** LISTED ENTRIES follows **

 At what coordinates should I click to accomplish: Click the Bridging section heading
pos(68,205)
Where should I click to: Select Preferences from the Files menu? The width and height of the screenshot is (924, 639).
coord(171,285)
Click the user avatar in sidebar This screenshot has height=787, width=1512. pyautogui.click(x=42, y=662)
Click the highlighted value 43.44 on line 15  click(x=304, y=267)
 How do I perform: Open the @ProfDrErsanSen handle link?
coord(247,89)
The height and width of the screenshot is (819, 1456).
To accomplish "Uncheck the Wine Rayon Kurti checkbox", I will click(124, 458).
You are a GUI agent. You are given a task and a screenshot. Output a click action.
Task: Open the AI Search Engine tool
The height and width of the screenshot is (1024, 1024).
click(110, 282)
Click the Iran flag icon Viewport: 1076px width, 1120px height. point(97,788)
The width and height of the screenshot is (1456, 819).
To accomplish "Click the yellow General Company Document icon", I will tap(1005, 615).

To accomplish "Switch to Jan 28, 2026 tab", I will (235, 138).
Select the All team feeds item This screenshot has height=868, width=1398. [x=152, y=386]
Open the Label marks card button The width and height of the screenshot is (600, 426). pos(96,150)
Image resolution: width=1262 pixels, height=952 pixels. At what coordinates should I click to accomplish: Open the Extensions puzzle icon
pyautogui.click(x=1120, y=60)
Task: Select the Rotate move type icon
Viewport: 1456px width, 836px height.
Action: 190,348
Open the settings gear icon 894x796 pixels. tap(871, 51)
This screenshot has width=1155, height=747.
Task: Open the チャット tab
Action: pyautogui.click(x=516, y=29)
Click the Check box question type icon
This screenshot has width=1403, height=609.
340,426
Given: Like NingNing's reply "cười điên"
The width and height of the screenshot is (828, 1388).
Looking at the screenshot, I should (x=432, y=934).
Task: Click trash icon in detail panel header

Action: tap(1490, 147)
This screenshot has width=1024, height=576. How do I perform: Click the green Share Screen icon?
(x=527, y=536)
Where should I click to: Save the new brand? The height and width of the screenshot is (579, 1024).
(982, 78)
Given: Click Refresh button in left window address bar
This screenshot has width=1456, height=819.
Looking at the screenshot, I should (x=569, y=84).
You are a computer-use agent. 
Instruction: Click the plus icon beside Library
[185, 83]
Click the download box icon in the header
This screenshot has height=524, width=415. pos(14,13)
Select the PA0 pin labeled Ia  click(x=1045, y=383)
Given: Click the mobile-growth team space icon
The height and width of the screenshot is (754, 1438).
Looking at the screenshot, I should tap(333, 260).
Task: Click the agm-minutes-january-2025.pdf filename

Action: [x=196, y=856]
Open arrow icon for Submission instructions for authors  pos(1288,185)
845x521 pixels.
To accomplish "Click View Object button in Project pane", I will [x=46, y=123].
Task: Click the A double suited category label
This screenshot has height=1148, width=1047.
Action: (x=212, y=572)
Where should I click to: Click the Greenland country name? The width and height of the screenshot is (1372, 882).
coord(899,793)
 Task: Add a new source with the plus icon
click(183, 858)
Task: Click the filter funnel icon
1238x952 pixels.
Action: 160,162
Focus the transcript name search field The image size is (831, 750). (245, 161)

** End of LISTED ENTRIES **

Repeat the entries above verbatim.

 At what coordinates should I click to accomplish: Click the Bridging section heading
pos(68,205)
Where should I click to: Select Preferences from the Files menu? The width and height of the screenshot is (924, 639).
coord(171,285)
Click the user avatar in sidebar This screenshot has height=787, width=1512. pyautogui.click(x=42, y=662)
Click the highlighted value 43.44 on line 15  click(x=304, y=267)
 How do I perform: Open the @ProfDrErsanSen handle link?
coord(247,89)
The height and width of the screenshot is (819, 1456).
To accomplish "Uncheck the Wine Rayon Kurti checkbox", I will click(124, 458).
You are a GUI agent. You are given a task and a screenshot. Output a click action.
Task: Open the AI Search Engine tool
The height and width of the screenshot is (1024, 1024).
click(110, 282)
Click the Iran flag icon Viewport: 1076px width, 1120px height. point(97,788)
The width and height of the screenshot is (1456, 819).
To accomplish "Click the yellow General Company Document icon", I will tap(1005, 615).

To accomplish "Switch to Jan 28, 2026 tab", I will (235, 138).
Select the All team feeds item This screenshot has height=868, width=1398. [x=152, y=386]
Open the Label marks card button The width and height of the screenshot is (600, 426). pos(96,150)
Image resolution: width=1262 pixels, height=952 pixels. At what coordinates should I click to accomplish: Open the Extensions puzzle icon
pyautogui.click(x=1120, y=60)
Task: Select the Rotate move type icon
Viewport: 1456px width, 836px height.
Action: 190,348
Open the settings gear icon 894x796 pixels. tap(871, 51)
This screenshot has width=1155, height=747.
Task: Open the チャット tab
Action: pyautogui.click(x=516, y=29)
Click the Check box question type icon
This screenshot has width=1403, height=609.
340,426
Given: Like NingNing's reply "cười điên"
The width and height of the screenshot is (828, 1388).
Looking at the screenshot, I should (x=432, y=934).
Task: Click trash icon in detail panel header

Action: tap(1490, 147)
This screenshot has width=1024, height=576. How do I perform: Click the green Share Screen icon?
(x=527, y=536)
Where should I click to: Save the new brand? The height and width of the screenshot is (579, 1024).
(982, 78)
Given: Click Refresh button in left window address bar
This screenshot has width=1456, height=819.
Looking at the screenshot, I should (x=569, y=84).
You are a computer-use agent. 
Instruction: Click the plus icon beside Library
[185, 83]
Click the download box icon in the header
This screenshot has height=524, width=415. pos(14,13)
Select the PA0 pin labeled Ia  click(x=1045, y=383)
Given: Click the mobile-growth team space icon
The height and width of the screenshot is (754, 1438).
Looking at the screenshot, I should tap(333, 260).
Task: Click the agm-minutes-january-2025.pdf filename

Action: [x=196, y=856]
Open arrow icon for Submission instructions for authors  pos(1288,185)
845x521 pixels.
To accomplish "Click View Object button in Project pane", I will [x=46, y=123].
Task: Click the A double suited category label
This screenshot has height=1148, width=1047.
Action: (x=212, y=572)
Where should I click to: Click the Greenland country name? The width and height of the screenshot is (1372, 882).
coord(899,793)
 Task: Add a new source with the plus icon
click(183, 858)
Task: Click the filter funnel icon
1238x952 pixels.
Action: 160,162
Focus the transcript name search field The image size is (831, 750). (245, 161)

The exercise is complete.